K3s multi-node install

Kubernetes network policies are implemented by network plugins rather than Kubernetes itself. Simply creating a network policy resource without a network plugin to implement it, will have no effect on network traffic.

The Calico plugin implements the full set of Kubernetes network policy features. In addition, Calico supports Calico network policies, providing additional features and capabilities beyond Kubernetes network policies. Kubernetes and Calico network policies work together seamlessly, so you can choose whichever is right for you, and mix and match as desired.

How Kubernetes assigns IP address to pods is determined by the IPAM (IP Address Management) plugin being used.

The Calico IPAM plugin dynamically allocates small blocks of IP addresses to nodes as required, to give efficient overall use of the available IP address space. In addition, Calico IPAM supports advanced features such as multiple IP pools, the ability to specify a specific IP address range that a namespace or pod should use, or even the specific IP address a pod should use.

The CNI (Container Network Interface) plugin being used by Kubernetes determines the details of exactly how pods are connected to the underlying network.

The Calico CNI plugin connects pods to the host networking using L3 routing, without the need for an L2 bridge.
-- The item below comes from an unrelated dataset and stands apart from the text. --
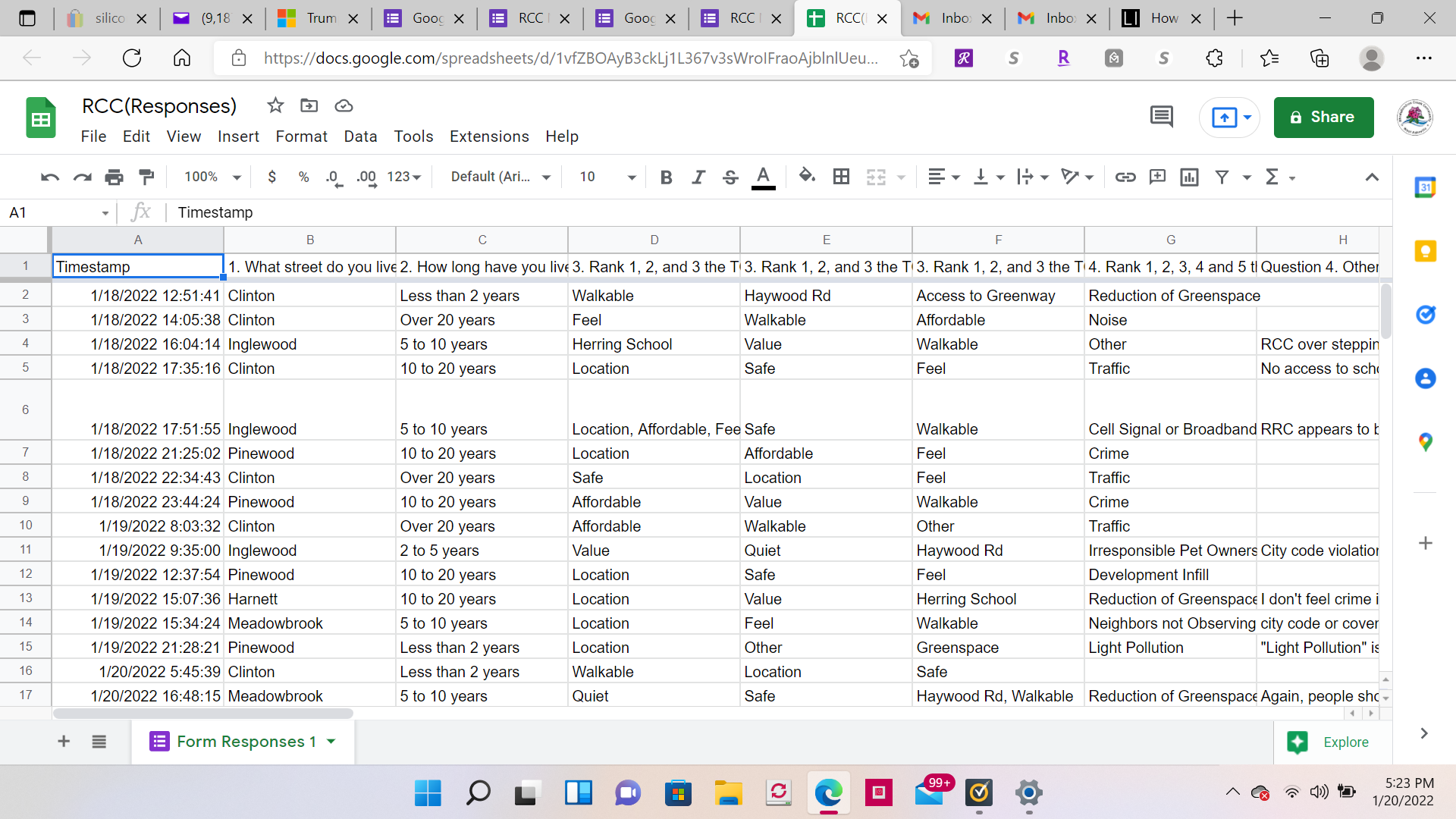Star the RCC(Responses) document
1456x819 pixels.
[275, 105]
This is simple and easy to understand, and more efficient than other common alternatives such as kubenet or flannel.

An overlay network allows pods to communicate between nodes without the underlying network being aware of the pods or pod IP addresses.
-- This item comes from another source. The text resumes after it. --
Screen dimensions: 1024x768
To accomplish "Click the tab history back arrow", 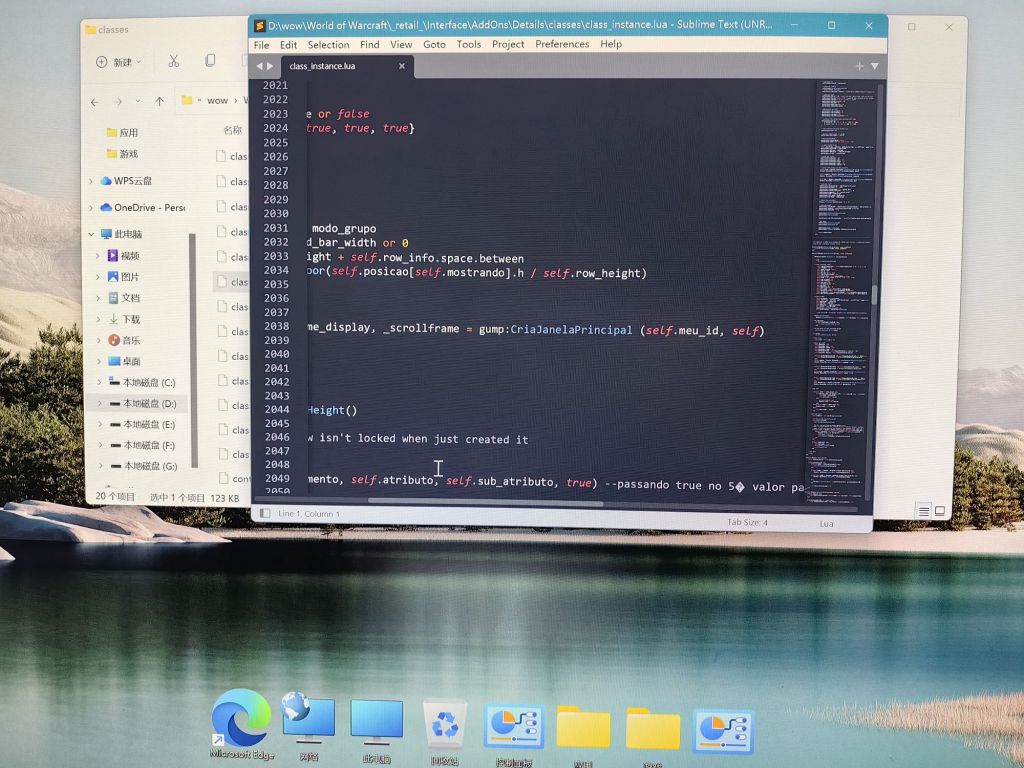I will (x=259, y=66).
Packets between pods on different nodes are encapsulated using VXLAN, wrapping each original packet in an outer packet that uses node IPs, and hiding the pod IPs of the inner packet. This can be done very efficiently by the Linux kernel, but it still represents a small overhead, which you might want to avoid if running particularly network intensive workloads.

For completeness, in contrast, operating without using an overlay provides the highest performance network. The packets that leave your pods are the packets that go on the wire.

Calico routing distributes and programs routes for pod traffic between nodes using its data store without the need for BGP. Calico routing supports unencapsulated traffic within a single subnet, as well as selective VXLAN encapsulation for clusters that span multiple subnets.

Calico stores the operational and configuration state of your cluster in a central datastore. If the datastore is unavailable, your Calico network continues operating, but cannot be updated (no new pods can be networked, no policy changes can be applied, etc.).

Calico has two datastore drivers you can choose from

• etcd - for direct connection to an etcd cluster
• Kubernetes - for connection to a Kubernetes API server

The advantages of using Kubernetes as the datastore are:

• It doesn’t require an extra datastore, so is simpler to install and manage
• You can use Kubernetes RBAC to control access to Calico resources
• You can use Kubernetes audit logging to generate audit logs of changes to Calico resources

For completeness, the advantages of using etcd as the datastore are:

• Allows you to run Calico on non-Kubernetes platforms (e.g. OpenStack)
• Allows separation of concerns between Kubernetes and Calico resources, for example allowing you to scale the datastores independently
• Allows you to run a Calico cluster that contains more than just a single Kubernetes cluster, for example, bare metal servers with Calico host protection interworking with a Kubernetes cluster or multiple Kubernetes clusters.